* Provided records *
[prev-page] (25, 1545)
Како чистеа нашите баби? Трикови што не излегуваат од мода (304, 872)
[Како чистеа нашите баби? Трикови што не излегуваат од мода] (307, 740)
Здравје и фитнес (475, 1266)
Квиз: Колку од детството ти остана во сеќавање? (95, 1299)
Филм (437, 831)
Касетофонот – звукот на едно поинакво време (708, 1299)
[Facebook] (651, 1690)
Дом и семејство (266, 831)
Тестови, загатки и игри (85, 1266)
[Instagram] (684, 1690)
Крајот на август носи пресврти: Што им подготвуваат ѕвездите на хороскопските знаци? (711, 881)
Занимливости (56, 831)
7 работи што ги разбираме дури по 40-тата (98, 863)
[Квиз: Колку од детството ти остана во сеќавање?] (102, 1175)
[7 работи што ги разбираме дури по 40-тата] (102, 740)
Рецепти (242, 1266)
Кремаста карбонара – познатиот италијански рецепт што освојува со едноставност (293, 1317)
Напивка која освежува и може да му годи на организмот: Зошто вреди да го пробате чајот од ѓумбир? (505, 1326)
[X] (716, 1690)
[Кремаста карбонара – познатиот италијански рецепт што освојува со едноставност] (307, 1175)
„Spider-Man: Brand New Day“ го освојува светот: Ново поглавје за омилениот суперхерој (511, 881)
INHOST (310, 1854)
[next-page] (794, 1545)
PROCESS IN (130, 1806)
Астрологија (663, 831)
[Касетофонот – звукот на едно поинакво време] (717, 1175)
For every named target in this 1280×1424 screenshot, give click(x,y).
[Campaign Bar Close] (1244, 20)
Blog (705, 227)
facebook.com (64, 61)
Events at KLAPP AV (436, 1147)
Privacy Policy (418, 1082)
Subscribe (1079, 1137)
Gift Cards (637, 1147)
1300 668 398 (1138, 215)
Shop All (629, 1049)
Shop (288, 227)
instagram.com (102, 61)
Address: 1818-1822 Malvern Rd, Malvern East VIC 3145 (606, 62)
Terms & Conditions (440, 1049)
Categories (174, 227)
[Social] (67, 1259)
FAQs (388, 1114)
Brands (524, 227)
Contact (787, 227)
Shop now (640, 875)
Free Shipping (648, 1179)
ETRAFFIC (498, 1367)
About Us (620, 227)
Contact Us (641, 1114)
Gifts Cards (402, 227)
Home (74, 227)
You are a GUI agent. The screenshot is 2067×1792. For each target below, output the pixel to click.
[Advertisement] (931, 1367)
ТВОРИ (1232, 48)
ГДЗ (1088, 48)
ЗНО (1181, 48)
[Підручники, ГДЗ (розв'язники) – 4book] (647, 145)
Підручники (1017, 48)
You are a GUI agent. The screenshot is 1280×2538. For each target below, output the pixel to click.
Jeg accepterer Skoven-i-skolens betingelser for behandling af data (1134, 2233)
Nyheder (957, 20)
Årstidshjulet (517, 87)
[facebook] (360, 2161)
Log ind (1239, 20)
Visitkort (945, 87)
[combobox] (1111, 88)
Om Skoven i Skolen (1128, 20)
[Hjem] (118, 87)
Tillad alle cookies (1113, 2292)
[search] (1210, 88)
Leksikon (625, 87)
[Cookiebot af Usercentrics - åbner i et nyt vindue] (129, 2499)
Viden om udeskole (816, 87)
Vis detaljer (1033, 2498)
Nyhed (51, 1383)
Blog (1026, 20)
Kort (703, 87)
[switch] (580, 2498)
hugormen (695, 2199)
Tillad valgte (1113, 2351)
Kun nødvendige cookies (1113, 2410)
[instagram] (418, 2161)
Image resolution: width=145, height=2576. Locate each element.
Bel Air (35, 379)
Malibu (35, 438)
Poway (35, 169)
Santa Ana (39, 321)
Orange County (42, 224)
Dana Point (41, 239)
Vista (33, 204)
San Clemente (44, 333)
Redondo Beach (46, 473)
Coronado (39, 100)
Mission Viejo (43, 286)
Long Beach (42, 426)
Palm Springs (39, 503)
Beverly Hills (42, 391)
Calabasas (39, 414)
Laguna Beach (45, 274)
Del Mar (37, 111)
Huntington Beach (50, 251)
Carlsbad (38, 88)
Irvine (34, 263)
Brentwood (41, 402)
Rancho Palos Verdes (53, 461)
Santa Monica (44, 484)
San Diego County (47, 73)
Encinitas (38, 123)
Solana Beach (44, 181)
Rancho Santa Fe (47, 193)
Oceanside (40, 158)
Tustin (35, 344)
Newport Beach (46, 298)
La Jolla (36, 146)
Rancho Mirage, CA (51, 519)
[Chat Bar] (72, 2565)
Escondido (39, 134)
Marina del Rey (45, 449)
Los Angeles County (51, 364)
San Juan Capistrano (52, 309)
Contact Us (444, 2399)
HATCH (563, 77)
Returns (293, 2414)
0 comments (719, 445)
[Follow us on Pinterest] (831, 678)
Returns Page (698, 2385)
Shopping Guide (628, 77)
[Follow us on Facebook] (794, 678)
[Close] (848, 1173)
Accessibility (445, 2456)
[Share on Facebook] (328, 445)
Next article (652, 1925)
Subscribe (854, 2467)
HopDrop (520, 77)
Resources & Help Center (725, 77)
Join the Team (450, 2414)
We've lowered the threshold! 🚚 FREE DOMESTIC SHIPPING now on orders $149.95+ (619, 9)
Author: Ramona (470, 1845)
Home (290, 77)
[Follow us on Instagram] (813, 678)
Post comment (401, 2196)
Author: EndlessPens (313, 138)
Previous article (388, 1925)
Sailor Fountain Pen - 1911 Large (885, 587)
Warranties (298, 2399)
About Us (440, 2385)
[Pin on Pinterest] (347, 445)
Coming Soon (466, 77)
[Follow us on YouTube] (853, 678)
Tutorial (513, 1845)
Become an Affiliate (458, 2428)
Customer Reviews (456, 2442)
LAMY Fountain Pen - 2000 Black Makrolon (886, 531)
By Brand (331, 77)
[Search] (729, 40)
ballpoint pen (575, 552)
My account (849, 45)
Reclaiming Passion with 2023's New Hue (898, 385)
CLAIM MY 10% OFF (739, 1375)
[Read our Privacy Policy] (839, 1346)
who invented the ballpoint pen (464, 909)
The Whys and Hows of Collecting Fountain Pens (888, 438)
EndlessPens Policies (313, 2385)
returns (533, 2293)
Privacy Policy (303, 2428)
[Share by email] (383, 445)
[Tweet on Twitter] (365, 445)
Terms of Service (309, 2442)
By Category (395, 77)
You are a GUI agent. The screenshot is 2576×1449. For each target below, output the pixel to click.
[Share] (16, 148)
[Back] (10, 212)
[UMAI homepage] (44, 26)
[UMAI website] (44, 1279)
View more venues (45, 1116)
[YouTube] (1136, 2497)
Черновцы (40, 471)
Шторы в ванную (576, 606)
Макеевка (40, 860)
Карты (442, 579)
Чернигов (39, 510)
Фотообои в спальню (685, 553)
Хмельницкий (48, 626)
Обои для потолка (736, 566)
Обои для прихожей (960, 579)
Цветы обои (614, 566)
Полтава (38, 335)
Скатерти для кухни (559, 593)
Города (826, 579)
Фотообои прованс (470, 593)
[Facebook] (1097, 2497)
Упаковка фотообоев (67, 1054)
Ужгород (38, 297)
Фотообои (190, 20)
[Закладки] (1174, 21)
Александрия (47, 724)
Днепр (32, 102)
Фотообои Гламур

* Task description *
In full and without alteration, transcribe the entries above.

* Result of this exercise *
[prev-page] (25, 1545)
Како чистеа нашите баби? Трикови што не излегуваат од мода (304, 872)
[Како чистеа нашите баби? Трикови што не излегуваат од мода] (307, 740)
Здравје и фитнес (475, 1266)
Квиз: Колку од детството ти остана во сеќавање? (95, 1299)
Филм (437, 831)
Касетофонот – звукот на едно поинакво време (708, 1299)
[Facebook] (651, 1690)
Дом и семејство (266, 831)
Тестови, загатки и игри (85, 1266)
[Instagram] (684, 1690)
Крајот на август носи пресврти: Што им подготвуваат ѕвездите на хороскопските знаци? (711, 881)
Занимливости (56, 831)
7 работи што ги разбираме дури по 40-тата (98, 863)
[Квиз: Колку од детството ти остана во сеќавање?] (102, 1175)
[7 работи што ги разбираме дури по 40-тата] (102, 740)
Рецепти (242, 1266)
Кремаста карбонара – познатиот италијански рецепт што освојува со едноставност (293, 1317)
Напивка која освежува и може да му годи на организмот: Зошто вреди да го пробате чајот од ѓумбир? (505, 1326)
[X] (716, 1690)
[Кремаста карбонара – познатиот италијански рецепт што освојува со едноставност] (307, 1175)
„Spider-Man: Brand New Day“ го освојува светот: Ново поглавје за омилениот суперхерој (511, 881)
INHOST (310, 1854)
[next-page] (794, 1545)
PROCESS IN (130, 1806)
Астрологија (663, 831)
[Касетофонот – звукот на едно поинакво време] (717, 1175)
For every named target in this 1280×1424 screenshot, give click(x,y).
[Campaign Bar Close] (1244, 20)
Blog (705, 227)
facebook.com (64, 61)
Events at KLAPP AV (436, 1147)
Privacy Policy (418, 1082)
Subscribe (1079, 1137)
Gift Cards (637, 1147)
1300 668 398 (1138, 215)
Shop All (629, 1049)
Shop (288, 227)
instagram.com (102, 61)
Address: 1818-1822 Malvern Rd, Malvern East VIC 3145 (606, 62)
Terms & Conditions (440, 1049)
Categories (174, 227)
[Social] (67, 1259)
FAQs (388, 1114)
Brands (524, 227)
Contact (787, 227)
Shop now (640, 875)
Free Shipping (648, 1179)
ETRAFFIC (498, 1367)
About Us (620, 227)
Contact Us (641, 1114)
Gifts Cards (402, 227)
Home (74, 227)
You are a GUI agent. The screenshot is 2067×1792. For each target below, output the pixel to click.
[Advertisement] (931, 1367)
ТВОРИ (1232, 48)
ГДЗ (1088, 48)
ЗНО (1181, 48)
[Підручники, ГДЗ (розв'язники) – 4book] (647, 145)
Підручники (1017, 48)
You are a GUI agent. The screenshot is 1280×2538. For each target below, output the pixel to click.
Jeg accepterer Skoven-i-skolens betingelser for behandling af data (1134, 2233)
Nyheder (957, 20)
Årstidshjulet (517, 87)
[facebook] (360, 2161)
Log ind (1239, 20)
Visitkort (945, 87)
[combobox] (1111, 88)
Om Skoven i Skolen (1128, 20)
[Hjem] (118, 87)
Tillad alle cookies (1113, 2292)
[search] (1210, 88)
Leksikon (625, 87)
[Cookiebot af Usercentrics - åbner i et nyt vindue] (129, 2499)
Viden om udeskole (816, 87)
Vis detaljer (1033, 2498)
Nyhed (51, 1383)
Blog (1026, 20)
Kort (703, 87)
[switch] (580, 2498)
hugormen (695, 2199)
Tillad valgte (1113, 2351)
Kun nødvendige cookies (1113, 2410)
[instagram] (418, 2161)
Image resolution: width=145, height=2576. Locate each element.
Bel Air (35, 379)
Malibu (35, 438)
Poway (35, 169)
Santa Ana (39, 321)
Orange County (42, 224)
Dana Point (41, 239)
Vista (33, 204)
San Clemente (44, 333)
Redondo Beach (46, 473)
Coronado (39, 100)
Mission Viejo (43, 286)
Long Beach (42, 426)
Palm Springs (39, 503)
Beverly Hills (42, 391)
Calabasas (39, 414)
Laguna Beach (45, 274)
Del Mar (37, 111)
Huntington Beach (50, 251)
Carlsbad (38, 88)
Irvine (34, 263)
Brentwood (41, 402)
Rancho Palos Verdes (53, 461)
Santa Monica (44, 484)
San Diego County (47, 73)
Encinitas (38, 123)
Solana Beach (44, 181)
Rancho Santa Fe (47, 193)
Oceanside (40, 158)
Tustin (35, 344)
Newport Beach (46, 298)
La Jolla (36, 146)
Rancho Mirage, CA (51, 519)
[Chat Bar] (72, 2565)
Escondido (39, 134)
Marina del Rey (45, 449)
Los Angeles County (51, 364)
San Juan Capistrano (52, 309)
Contact Us (444, 2399)
HATCH (563, 77)
Returns (293, 2414)
0 comments (719, 445)
[Follow us on Pinterest] (831, 678)
Returns Page (698, 2385)
Shopping Guide (628, 77)
[Follow us on Facebook] (794, 678)
[Close] (848, 1173)
Accessibility (445, 2456)
[Share on Facebook] (328, 445)
Next article (652, 1925)
Subscribe (854, 2467)
HopDrop (520, 77)
Resources & Help Center (725, 77)
Join the Team (450, 2414)
We've lowered the threshold! 🚚 FREE DOMESTIC SHIPPING now on orders $149.95+ (619, 9)
Author: Ramona (470, 1845)
Home (290, 77)
[Follow us on Instagram] (813, 678)
Post comment (401, 2196)
Author: EndlessPens (313, 138)
Previous article (388, 1925)
Sailor Fountain Pen - 1911 Large (885, 587)
Warranties (298, 2399)
About Us (440, 2385)
[Pin on Pinterest] (347, 445)
Coming Soon (466, 77)
[Follow us on YouTube] (853, 678)
Tutorial (513, 1845)
Become an Affiliate (458, 2428)
Customer Reviews (456, 2442)
LAMY Fountain Pen - 2000 Black Makrolon (886, 531)
By Brand (331, 77)
[Search] (729, 40)
ballpoint pen (575, 552)
My account (849, 45)
Reclaiming Passion with 2023's New Hue (898, 385)
CLAIM MY 10% OFF (739, 1375)
[Read our Privacy Policy] (839, 1346)
who invented the ballpoint pen (464, 909)
The Whys and Hows of Collecting Fountain Pens (888, 438)
EndlessPens Policies (313, 2385)
returns (533, 2293)
Privacy Policy (303, 2428)
[Share by email] (383, 445)
[Tweet on Twitter] (365, 445)
Terms of Service (309, 2442)
By Category (395, 77)
You are a GUI agent. The screenshot is 2576×1449. For each target below, output the pixel to click.
[Share] (16, 148)
[Back] (10, 212)
[UMAI homepage] (44, 26)
[UMAI website] (44, 1279)
View more venues (45, 1116)
[YouTube] (1136, 2497)
Черновцы (40, 471)
Шторы в ванную (576, 606)
Макеевка (40, 860)
Карты (442, 579)
Чернигов (39, 510)
Фотообои в спальню (685, 553)
Хмельницкий (48, 626)
Обои для потолка (736, 566)
Обои для прихожей (960, 579)
Цветы обои (614, 566)
Полтава (38, 335)
Скатерти для кухни (559, 593)
Города (826, 579)
Фотообои прованс (470, 593)
[Facebook] (1097, 2497)
Упаковка фотообоев (67, 1054)
Ужгород (38, 297)
Фотообои (190, 20)
[Закладки] (1174, 21)
Александрия (47, 724)
Днепр (32, 102)
Фотообои Гламур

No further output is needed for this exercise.